* Instruction *
Duplicate the data below line for line, leaving out the pictures.

(Source records)
--- begin ---

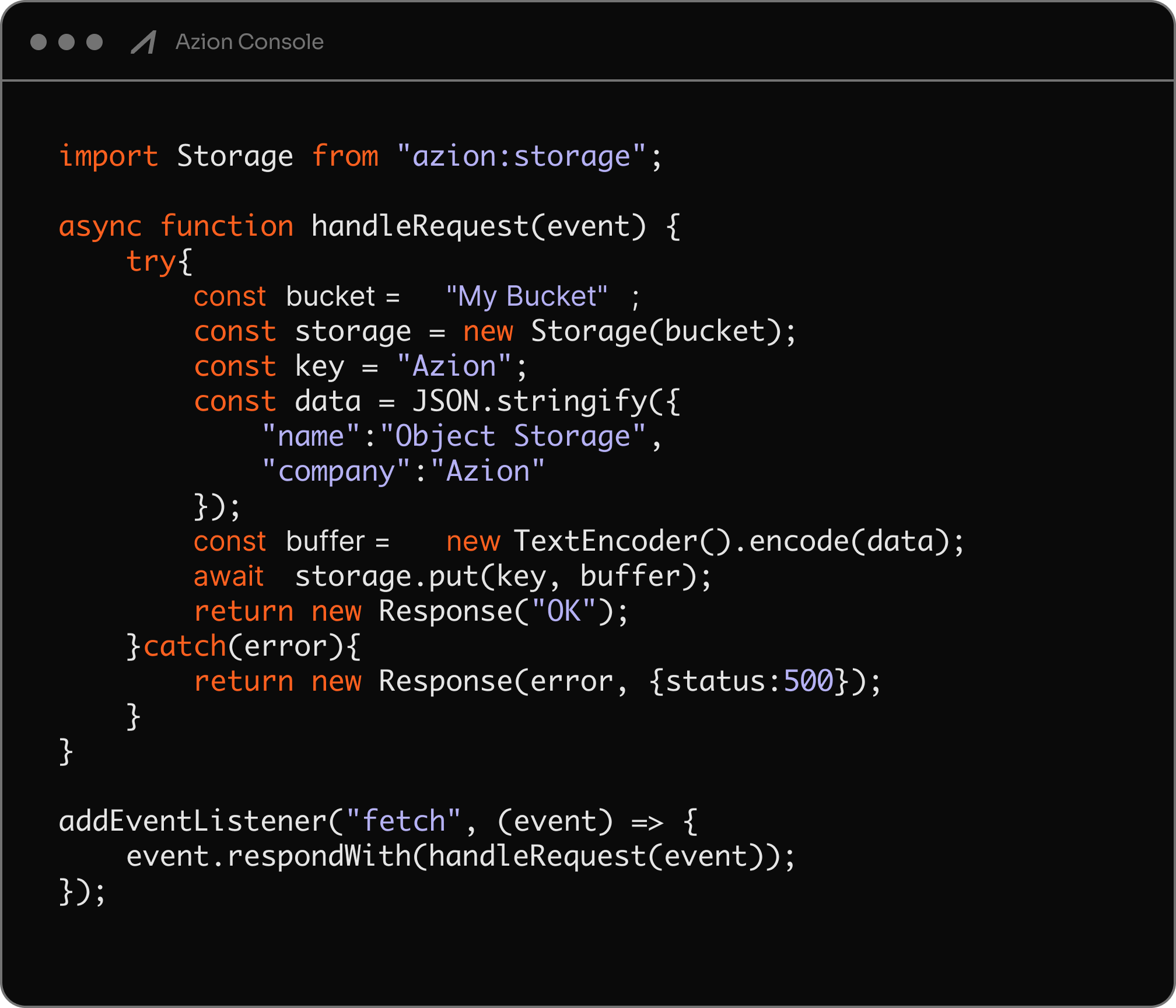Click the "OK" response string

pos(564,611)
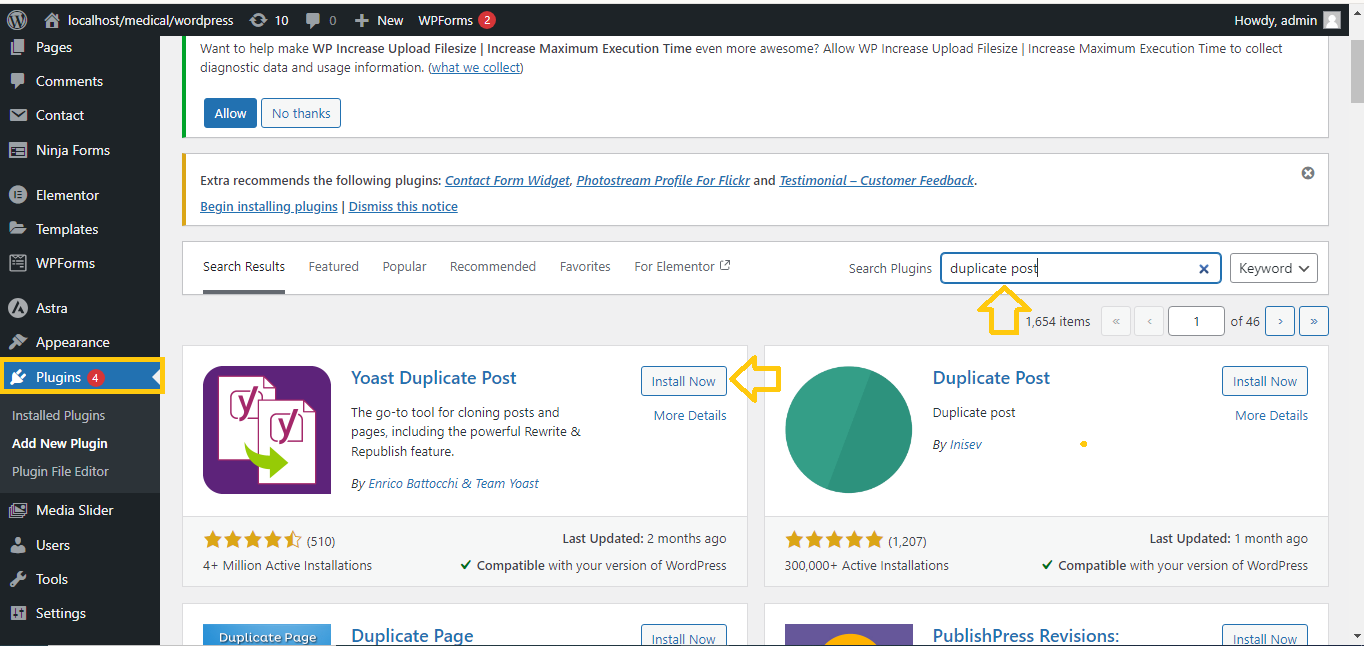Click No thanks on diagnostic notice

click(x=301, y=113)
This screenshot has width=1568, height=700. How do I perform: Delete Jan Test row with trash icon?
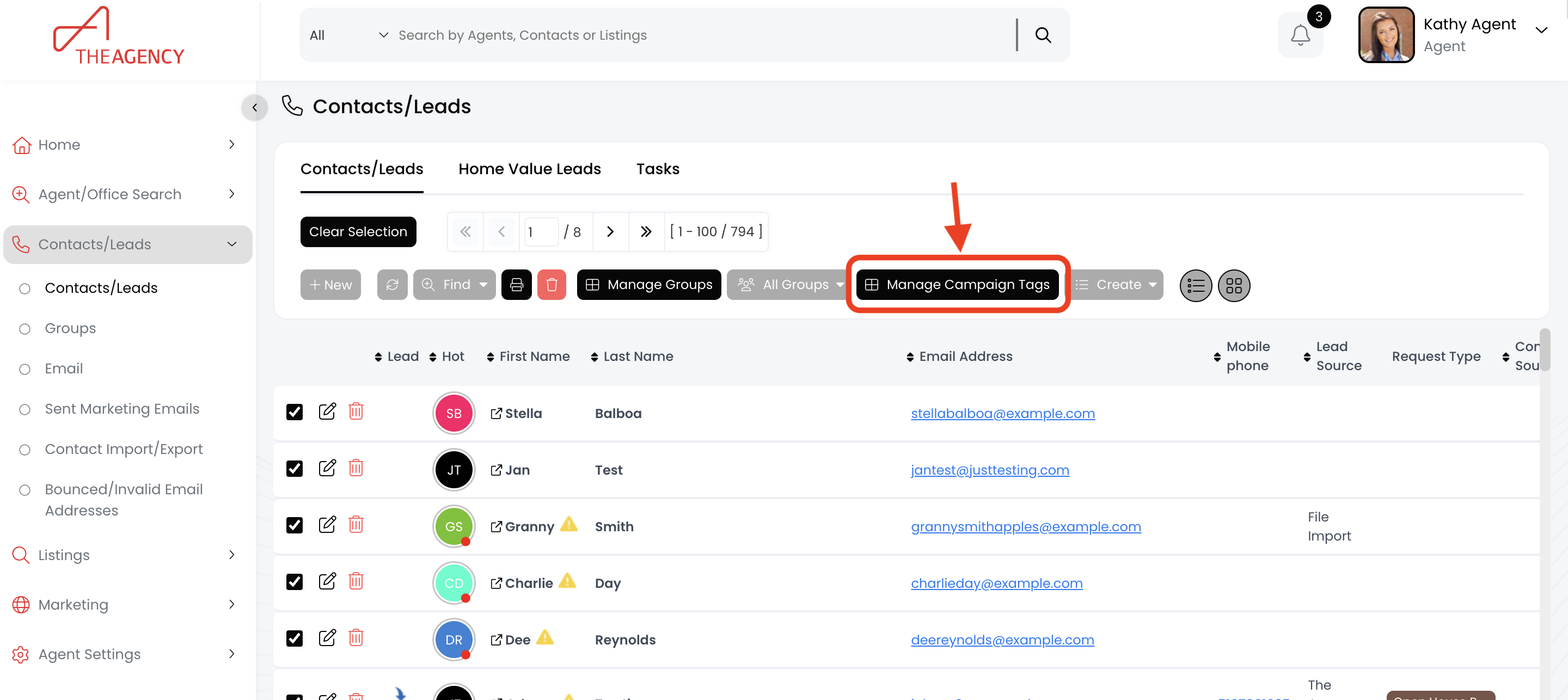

--- end ---

* Solution for this problem *
Click the "OK" response string

pos(564,611)
Click No thanks on diagnostic notice

click(x=301, y=113)
This screenshot has width=1568, height=700. How do I perform: Delete Jan Test row with trash icon?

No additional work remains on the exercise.